Ratfu**ed, that is. During the primaries, Democrats spent close to $20 million promoting 16 different far-right candidates who went on to claim the Republican nomination in their respective primaries. That list includes, most notably, Darren Bailey, Dan Cox, John Gibbs, Don Bolduc, Bob Burns, and Doug Mastriano. And how did that work out for the blue team? Very well, indeed. In those 16 races, some of them quite high profile (like, say, the Pennsylvania governor's race), the Democrats went... 16 and 0. The blue team would have won some of those races without getting involved, of course, but it's highly unlikely they would have won all 16.
During primary season, a number of high-profile Democrats were not happy with the tactic, writing an open letter that declared "Our democracy is fragile, therefore we cannot tolerate political parties attempting to prop up candidates whose message is to erode our dedication to fair elections." Are those Democrats unhappy today? We don't know, since they haven't exactly released an updated statement. But there are many times in life where you have to start by doing something unpleasant and even destructive in order to achieve something positive. In that way, ratfu**ing is sort of the political equivalent of chemotherapy.
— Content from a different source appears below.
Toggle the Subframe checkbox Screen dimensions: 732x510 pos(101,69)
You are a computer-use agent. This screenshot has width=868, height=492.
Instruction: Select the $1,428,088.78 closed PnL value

Indeed, if the Democrats lose control of the House, it will be, at least in part, because—even in a cycle where the Party was willing to play dirty pool—it got out-dirtied by the Republicans. Had New York Democrats been successful with their extreme gerrymander, that might have given the Party enough House seats to hold on to the lower chamber. But the New York Democrats fumbled, and lost to the Republicans in court. Similarly, if racial gerrymanders were illegal, the Democrats would surely have a few more Southern seats right now. But they've lost the mother of all dirty-politics wars, namely the struggle for control of the Supreme Court. And the now 6-3 conservative majority sees no issue whatsoever with racial gerrymanders.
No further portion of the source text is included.